*** Opening of Data extract ***
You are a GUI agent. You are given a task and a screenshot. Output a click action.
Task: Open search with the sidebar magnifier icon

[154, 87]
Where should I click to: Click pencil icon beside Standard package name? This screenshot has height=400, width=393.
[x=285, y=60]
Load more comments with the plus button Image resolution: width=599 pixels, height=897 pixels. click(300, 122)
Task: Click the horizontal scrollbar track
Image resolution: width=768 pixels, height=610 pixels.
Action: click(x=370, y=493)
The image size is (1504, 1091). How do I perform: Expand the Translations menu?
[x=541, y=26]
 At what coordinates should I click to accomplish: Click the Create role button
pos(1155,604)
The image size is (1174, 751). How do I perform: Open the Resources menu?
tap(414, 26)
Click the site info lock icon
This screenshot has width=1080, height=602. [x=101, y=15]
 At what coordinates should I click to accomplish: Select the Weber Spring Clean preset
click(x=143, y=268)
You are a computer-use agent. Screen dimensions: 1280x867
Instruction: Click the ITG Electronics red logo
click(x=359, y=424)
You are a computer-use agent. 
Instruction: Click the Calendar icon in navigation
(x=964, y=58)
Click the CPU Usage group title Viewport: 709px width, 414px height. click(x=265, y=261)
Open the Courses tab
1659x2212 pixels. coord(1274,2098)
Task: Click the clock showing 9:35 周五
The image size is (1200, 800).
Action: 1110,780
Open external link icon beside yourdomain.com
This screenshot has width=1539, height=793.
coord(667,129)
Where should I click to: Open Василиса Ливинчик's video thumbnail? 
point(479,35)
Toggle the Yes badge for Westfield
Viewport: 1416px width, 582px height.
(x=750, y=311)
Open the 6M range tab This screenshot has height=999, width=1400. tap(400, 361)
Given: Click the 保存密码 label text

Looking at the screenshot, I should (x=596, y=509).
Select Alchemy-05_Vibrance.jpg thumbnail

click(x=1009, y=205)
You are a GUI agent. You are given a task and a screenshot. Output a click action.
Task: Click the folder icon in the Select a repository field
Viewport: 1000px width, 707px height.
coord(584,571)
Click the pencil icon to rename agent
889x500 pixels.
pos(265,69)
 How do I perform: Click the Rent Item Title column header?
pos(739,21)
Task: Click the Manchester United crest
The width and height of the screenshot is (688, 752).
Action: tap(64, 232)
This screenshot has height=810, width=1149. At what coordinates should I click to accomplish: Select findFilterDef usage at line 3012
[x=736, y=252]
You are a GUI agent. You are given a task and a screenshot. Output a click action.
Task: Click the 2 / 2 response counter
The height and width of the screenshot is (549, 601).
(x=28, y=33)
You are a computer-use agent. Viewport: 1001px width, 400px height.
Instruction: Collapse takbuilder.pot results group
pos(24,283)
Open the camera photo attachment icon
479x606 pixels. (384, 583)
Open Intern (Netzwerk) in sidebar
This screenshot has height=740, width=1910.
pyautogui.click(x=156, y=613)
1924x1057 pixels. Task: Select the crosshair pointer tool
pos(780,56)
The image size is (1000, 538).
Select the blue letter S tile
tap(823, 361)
*** Close of Data extract ***
### Aim of the exercise
Check each line in the records above for the word "computer". Return those that have it.

### Finished exercise
You are a computer-use agent. Screen dimensions: 1280x867
You are a computer-use agent. 
You are a computer-use agent. Viewport: 1001px width, 400px height.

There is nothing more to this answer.